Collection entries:
________
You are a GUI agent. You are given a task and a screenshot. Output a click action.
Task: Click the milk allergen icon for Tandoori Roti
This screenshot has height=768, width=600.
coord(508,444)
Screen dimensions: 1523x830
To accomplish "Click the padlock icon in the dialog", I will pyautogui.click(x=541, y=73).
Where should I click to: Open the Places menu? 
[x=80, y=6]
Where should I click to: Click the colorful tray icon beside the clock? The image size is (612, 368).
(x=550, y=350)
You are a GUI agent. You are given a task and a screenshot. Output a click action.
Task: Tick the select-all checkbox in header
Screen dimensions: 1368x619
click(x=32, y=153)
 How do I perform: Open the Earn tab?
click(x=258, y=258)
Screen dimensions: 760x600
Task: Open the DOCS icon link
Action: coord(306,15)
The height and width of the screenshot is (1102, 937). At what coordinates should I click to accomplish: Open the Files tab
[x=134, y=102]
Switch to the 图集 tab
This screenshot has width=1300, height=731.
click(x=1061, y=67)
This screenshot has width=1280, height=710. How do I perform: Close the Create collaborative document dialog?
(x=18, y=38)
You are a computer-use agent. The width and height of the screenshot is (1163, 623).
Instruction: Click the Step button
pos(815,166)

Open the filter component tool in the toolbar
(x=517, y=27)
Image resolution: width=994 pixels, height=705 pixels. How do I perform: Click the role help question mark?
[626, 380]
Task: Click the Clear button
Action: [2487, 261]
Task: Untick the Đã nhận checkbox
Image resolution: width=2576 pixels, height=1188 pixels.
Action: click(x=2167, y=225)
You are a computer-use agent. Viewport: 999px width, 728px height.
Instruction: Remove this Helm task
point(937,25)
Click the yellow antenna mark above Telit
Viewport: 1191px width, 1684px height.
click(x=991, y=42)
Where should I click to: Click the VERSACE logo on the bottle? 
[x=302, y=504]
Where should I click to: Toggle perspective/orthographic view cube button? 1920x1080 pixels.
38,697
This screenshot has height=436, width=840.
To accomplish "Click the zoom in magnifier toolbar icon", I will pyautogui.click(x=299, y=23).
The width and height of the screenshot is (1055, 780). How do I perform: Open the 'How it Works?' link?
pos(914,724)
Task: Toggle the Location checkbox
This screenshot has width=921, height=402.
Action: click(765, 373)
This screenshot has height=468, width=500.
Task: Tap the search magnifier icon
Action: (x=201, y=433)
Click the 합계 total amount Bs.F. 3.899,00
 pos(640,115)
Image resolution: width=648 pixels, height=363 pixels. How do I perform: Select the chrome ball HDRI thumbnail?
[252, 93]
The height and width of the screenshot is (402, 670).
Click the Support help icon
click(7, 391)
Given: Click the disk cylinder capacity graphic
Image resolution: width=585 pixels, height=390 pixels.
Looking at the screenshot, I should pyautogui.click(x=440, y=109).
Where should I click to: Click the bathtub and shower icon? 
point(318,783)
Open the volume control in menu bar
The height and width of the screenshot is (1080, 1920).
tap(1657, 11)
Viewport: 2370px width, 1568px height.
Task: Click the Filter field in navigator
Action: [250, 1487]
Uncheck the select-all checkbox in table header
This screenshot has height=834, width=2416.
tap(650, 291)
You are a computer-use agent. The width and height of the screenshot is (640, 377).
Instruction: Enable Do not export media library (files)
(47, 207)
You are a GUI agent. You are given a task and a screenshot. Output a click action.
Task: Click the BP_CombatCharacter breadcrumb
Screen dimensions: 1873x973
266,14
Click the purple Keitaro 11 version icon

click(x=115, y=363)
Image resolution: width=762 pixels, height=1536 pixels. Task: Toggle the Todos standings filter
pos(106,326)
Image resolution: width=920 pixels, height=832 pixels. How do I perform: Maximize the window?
________
Exercise task: Set out every line of the listing above as a numbered list, leaving out any blank lines.

Response:
1. You are a GUI agent. You are given a task and a screenshot. Output a click action.
2. Task: Click the milk allergen icon for Tandoori Roti
3. This screenshot has height=768, width=600.
4. coord(508,444)
5. Screen dimensions: 1523x830
6. To accomplish "Click the padlock icon in the dialog", I will pyautogui.click(x=541, y=73).
7. Where should I click to: Open the Places menu? 
8. [x=80, y=6]
9. Where should I click to: Click the colorful tray icon beside the clock? The image size is (612, 368).
10. (x=550, y=350)
11. You are a GUI agent. You are given a task and a screenshot. Output a click action.
12. Task: Tick the select-all checkbox in header
13. Screen dimensions: 1368x619
14. click(x=32, y=153)
15.  How do I perform: Open the Earn tab?
16. click(x=258, y=258)
17. Screen dimensions: 760x600
18. Task: Open the DOCS icon link
19. Action: coord(306,15)
20. The height and width of the screenshot is (1102, 937). At what coordinates should I click to accomplish: Open the Files tab
21. [x=134, y=102]
22. Switch to the 图集 tab
23. This screenshot has width=1300, height=731.
24. click(x=1061, y=67)
25. This screenshot has width=1280, height=710. How do I perform: Close the Create collaborative document dialog?
26. (x=18, y=38)
27. You are a computer-use agent. The width and height of the screenshot is (1163, 623).
28. Instruction: Click the Step button
29. pos(815,166)
30. Open the filter component tool in the toolbar
31. (x=517, y=27)
32. Image resolution: width=994 pixels, height=705 pixels. How do I perform: Click the role help question mark?
33. [626, 380]
34. Task: Click the Clear button
35. Action: [2487, 261]
36. Task: Untick the Đã nhận checkbox
37. Image resolution: width=2576 pixels, height=1188 pixels.
38. Action: click(x=2167, y=225)
39. You are a computer-use agent. Viewport: 999px width, 728px height.
40. Instruction: Remove this Helm task
41. point(937,25)
42. Click the yellow antenna mark above Telit
43. Viewport: 1191px width, 1684px height.
44. click(x=991, y=42)
45. Where should I click to: Click the VERSACE logo on the bottle? 
46. [x=302, y=504]
47. Where should I click to: Toggle perspective/orthographic view cube button? 1920x1080 pixels.
48. 38,697
49. This screenshot has height=436, width=840.
50. To accomplish "Click the zoom in magnifier toolbar icon", I will pyautogui.click(x=299, y=23).
51. The width and height of the screenshot is (1055, 780). How do I perform: Open the 'How it Works?' link?
52. pos(914,724)
53. Task: Toggle the Location checkbox
54. This screenshot has width=921, height=402.
55. Action: click(765, 373)
56. This screenshot has height=468, width=500.
57. Task: Tap the search magnifier icon
58. Action: (x=201, y=433)
59. Click the 합계 total amount Bs.F. 3.899,00
60.  pos(640,115)
61. Image resolution: width=648 pixels, height=363 pixels. How do I perform: Select the chrome ball HDRI thumbnail?
62. [252, 93]
63. The height and width of the screenshot is (402, 670).
64. Click the Support help icon
65. click(7, 391)
66. Given: Click the disk cylinder capacity graphic
67. Image resolution: width=585 pixels, height=390 pixels.
68. Looking at the screenshot, I should pyautogui.click(x=440, y=109).
69. Where should I click to: Click the bathtub and shower icon? 
70. point(318,783)
71. Open the volume control in menu bar
72. The height and width of the screenshot is (1080, 1920).
73. tap(1657, 11)
74. Viewport: 2370px width, 1568px height.
75. Task: Click the Filter field in navigator
76. Action: [250, 1487]
77. Uncheck the select-all checkbox in table header
78. This screenshot has height=834, width=2416.
79. tap(650, 291)
80. You are a computer-use agent. The width and height of the screenshot is (640, 377).
81. Instruction: Enable Do not export media library (files)
82. (47, 207)
83. You are a GUI agent. You are given a task and a screenshot. Output a click action.
84. Task: Click the BP_CombatCharacter breadcrumb
85. Screen dimensions: 1873x973
86. 266,14
87. Click the purple Keitaro 11 version icon
88. click(x=115, y=363)
89. Image resolution: width=762 pixels, height=1536 pixels. Task: Toggle the Todos standings filter
90. pos(106,326)
91. Image resolution: width=920 pixels, height=832 pixels. How do I perform: Maximize the window?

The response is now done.